What is ADR?

Alternative Dispute Resolution (ADR) describes a body of dispute resolution techniques which avoid the inflexibility of litigation and focus instead on enabling the parties to achieve a better or similar result, with the minimum of direct and indirect cost.

The main processes are:

Mediation
The most common form of ADR. Mediation is a flexible process conducted confidentially in which a neutral person actively assists parties in working towards a negotiated agreement of a dispute or difference, with the parties in ultimate control of the decision to settle and the terms of resolution.

It is possible to distinguish between facilitative mediation, where the mediator aids or assists the parties' own efforts to formulate a settlement; and evaluative mediation where the mediator additionally helps the parties by introducing a third-party view over the merits of the case or of particular issues between the parties.

Adjudication
A process in which a third-party neutral, the adjudicator, is required by contract or statute to make summary binding decisions on contractual disputes without following the procedures of litigation or arbitration. This definition should not be confused with the broad term 'adjudication' as used to describe a category of dispute resolution processes in which a third-party neutral makes some form of decision on the outcome of the case.

Conciliation
Sometimes refers to a process similar to mediation but in which the third party takes a more activist role in putting forward terms of settlement or an opinion on the case. However, there is no international consistency over which term is regarded as the more activist and 'mediation' is increasingly being adopted as the generic term for third-party facilitation in commercial disputes.

Dispute review board
A 'standing' adjudication panel system used in major construction contracts. The board is normally appointed at the beginning of the project and stays in close touch with it, adjudicating disputes as they arise.
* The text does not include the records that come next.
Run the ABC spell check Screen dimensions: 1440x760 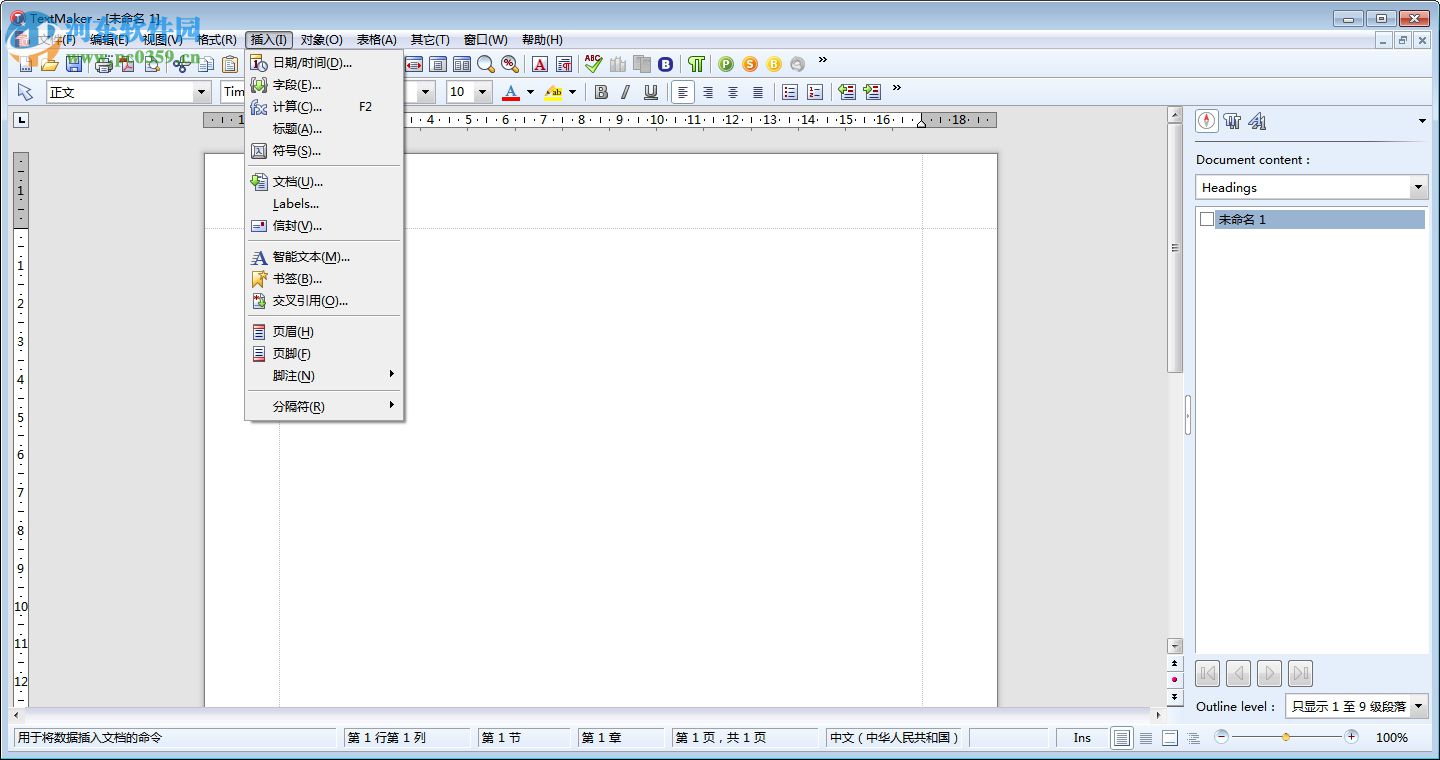(x=592, y=63)
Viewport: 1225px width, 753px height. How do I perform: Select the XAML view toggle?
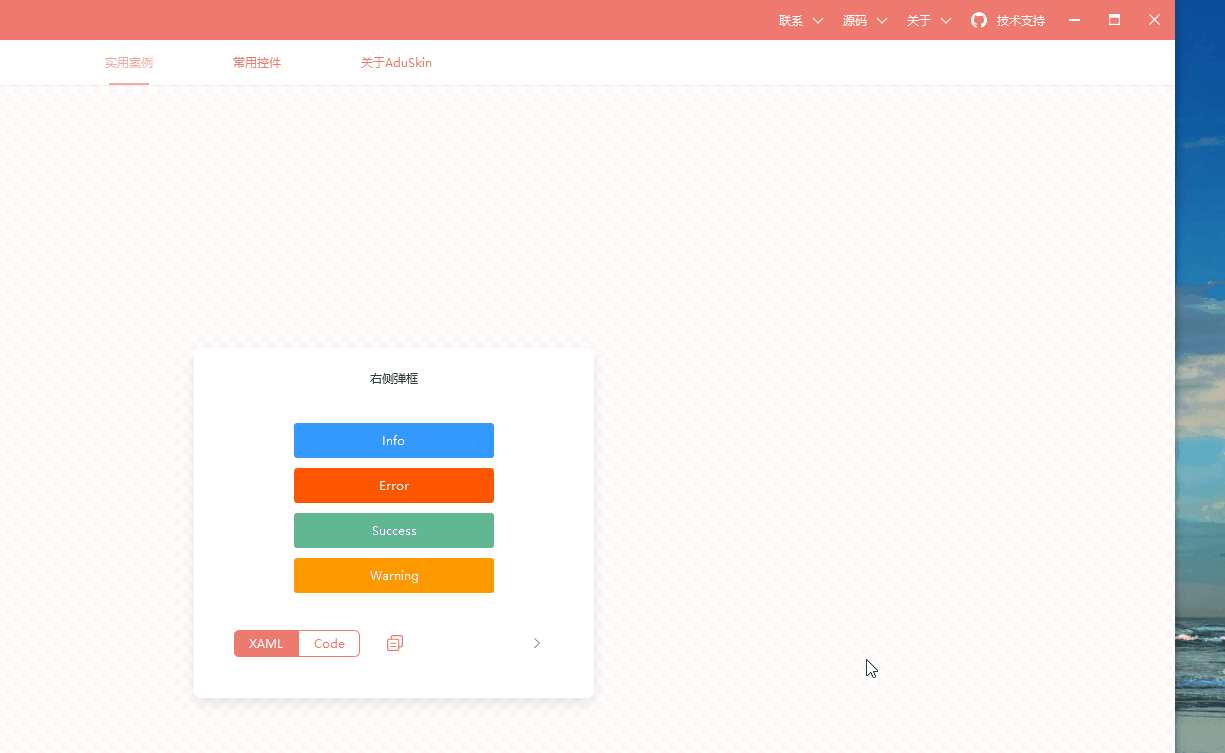pyautogui.click(x=266, y=643)
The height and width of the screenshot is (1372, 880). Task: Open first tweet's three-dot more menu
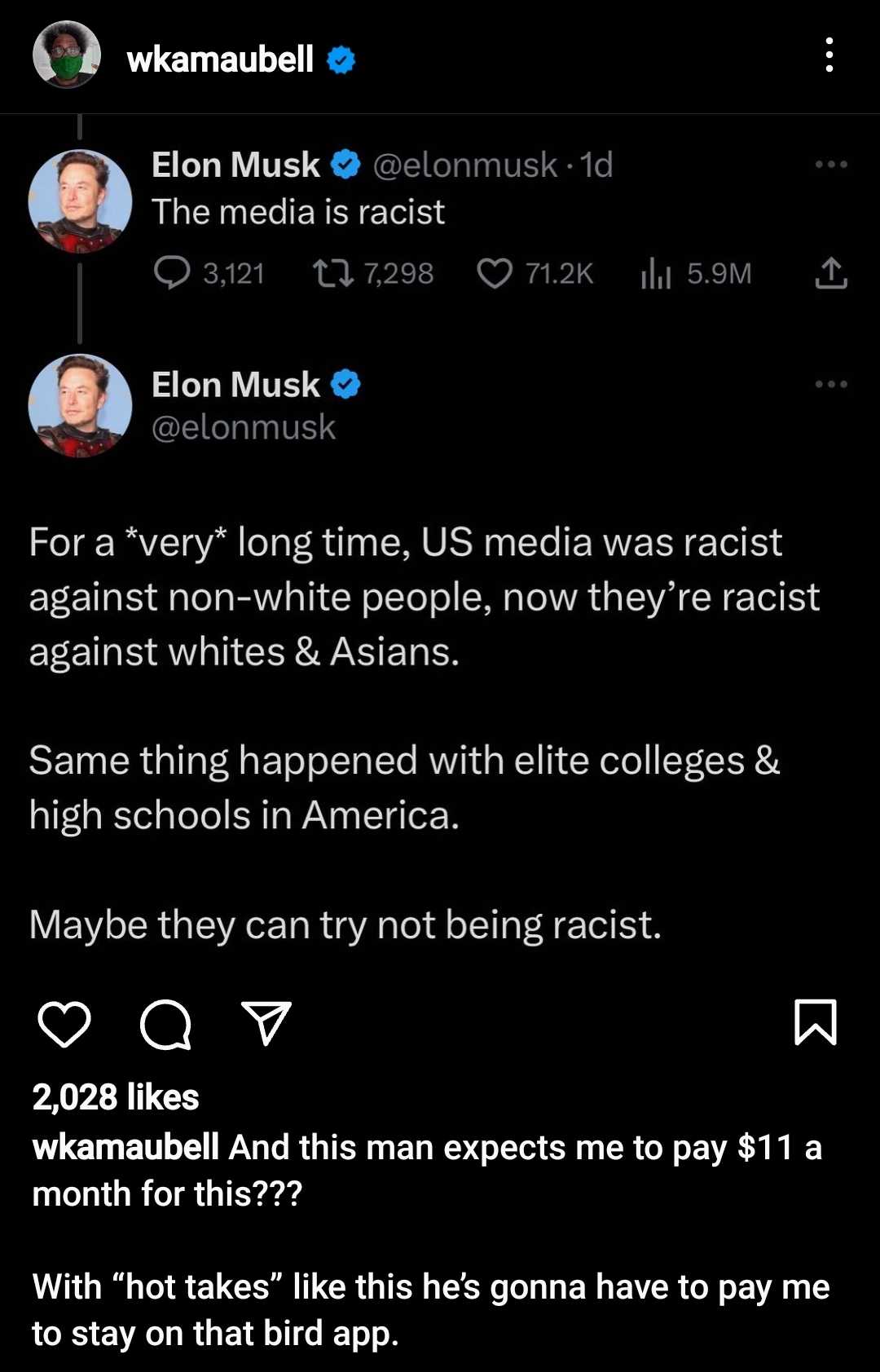pyautogui.click(x=831, y=165)
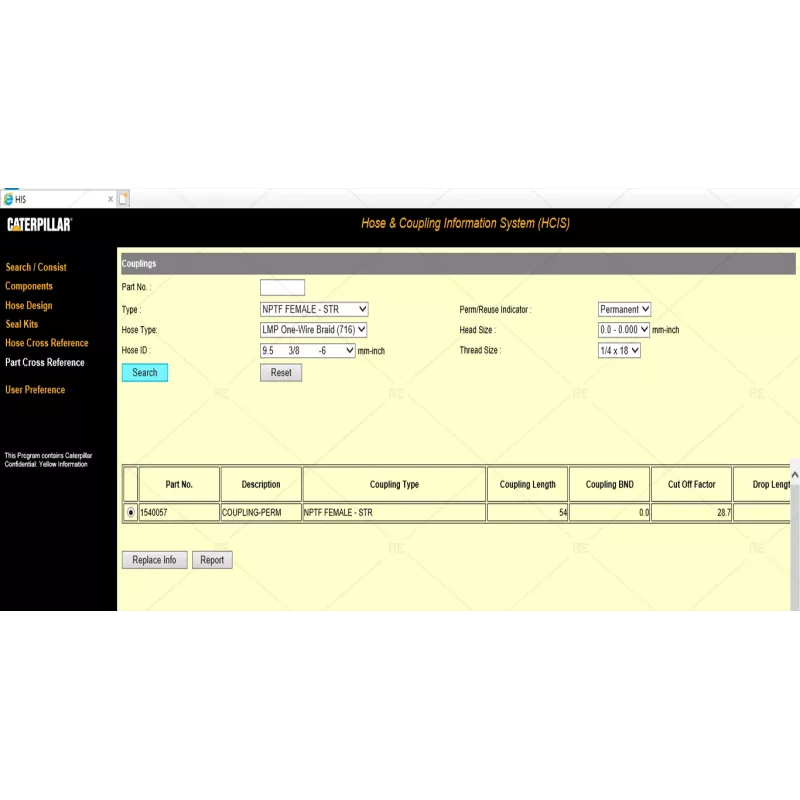Click the scroll-up arrow next to the results table
800x800 pixels.
(x=793, y=474)
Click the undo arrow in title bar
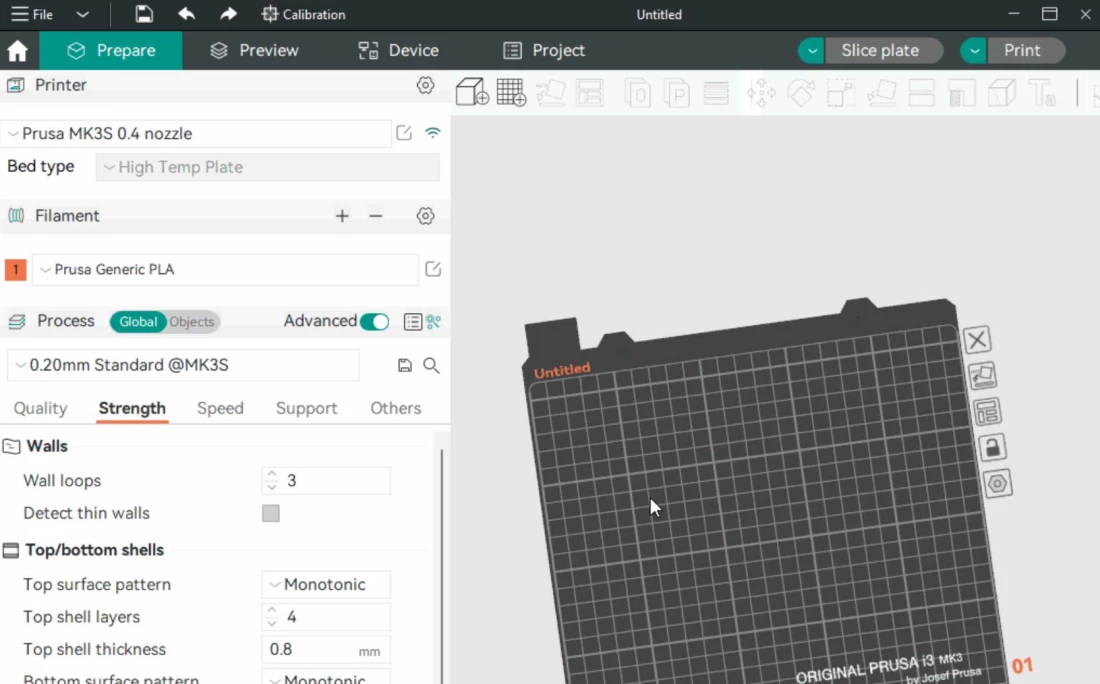The width and height of the screenshot is (1100, 684). coord(186,15)
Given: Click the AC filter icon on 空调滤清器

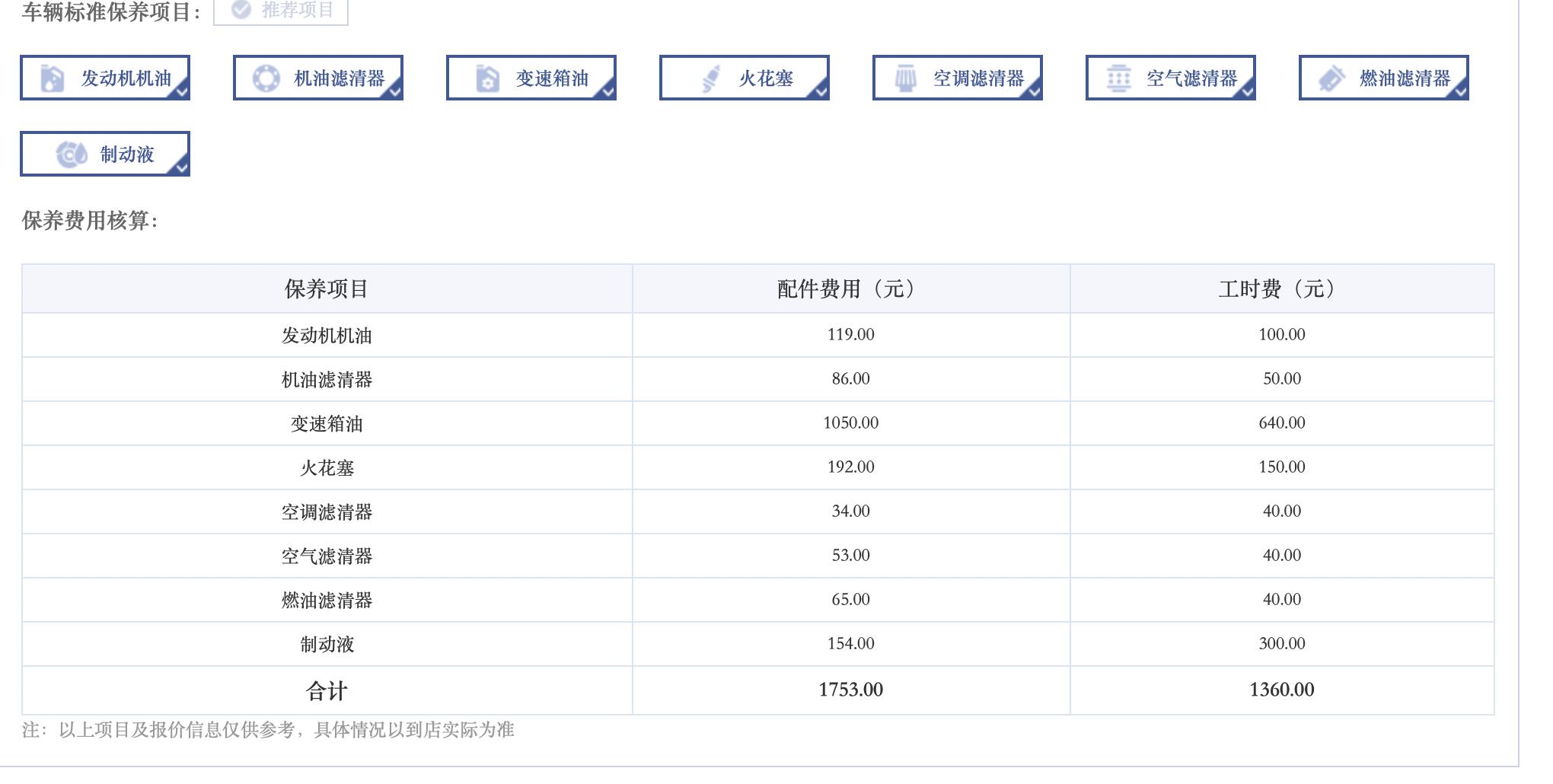Looking at the screenshot, I should 905,77.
Early neutral evaluation (ENE)
A preliminary assessment of facts, evidence or legal merits. This process is designed to help parties avoid further unnecessary stages in litigation or, at the very least, serve as a basis for further and fuller negotiations.

Executive tribunal or mini-trial
A process, sometimes called 'mini-trial', in which parties make formal but abbreviated presentations of their best legal case to a panel of senior executives from each party, usually with a mediator or expert as neutral chairperson. Following the presentations, the executives meet (with or without the mediator or expert) to negotiate a settlement on the basis of what they have heard.

Expert determination
A process in which an independent third party, acting as an expert rather than judge or arbitrator, is appointed to decide the dispute. There is no right of appeal, thereby giving the parties finality.

Independent interventions
Developed by CEDR, independent interventions are the involvement of an impartial third party to facilitate negotiations, discussions, consensus-building, problem-solving and relationship-building or to manage existing or potential difficulties in a wide variety of situations.

Judicial appraisal
In this procedure, sometimes known as 'rent-a-judge', the parties appoint a judge to receive written presentations from each side and make an appraisal of the likely result if the case goes to court. The parties must agree the form and extent of submissions and whether the appraisal is to be binding or not.

Med-arb
A process in which parties contract to give the mediator power to 'convert' to being an arbitrator and make a legally binding award, in the event that mediated negotiations do not lead to a settlement.

Neutral fact finding
Similar to expert determination, but restricted to the clarification of particular issues and non-binding in that the neutral does not normally make an award.

Ombudsman schemes
Ombudsmen are independent, impartial adjudicators of complaints about maladministration in government departments and particular services in the public and private sectors. The particular mechanisms of ombudsman schemes vary but they often combine neutral fact-finding, mediation and adjudication in various tiers through which consumers may pursue their complaints.

Regulators
Regulators are watchdogs, commonly appointed to oversee the way that complaints are handled by the privatised utilities. Like ombudsmen schemes, they are free to complainants and can only look at the way a complaint was dealt with, not at the original source of the complaint.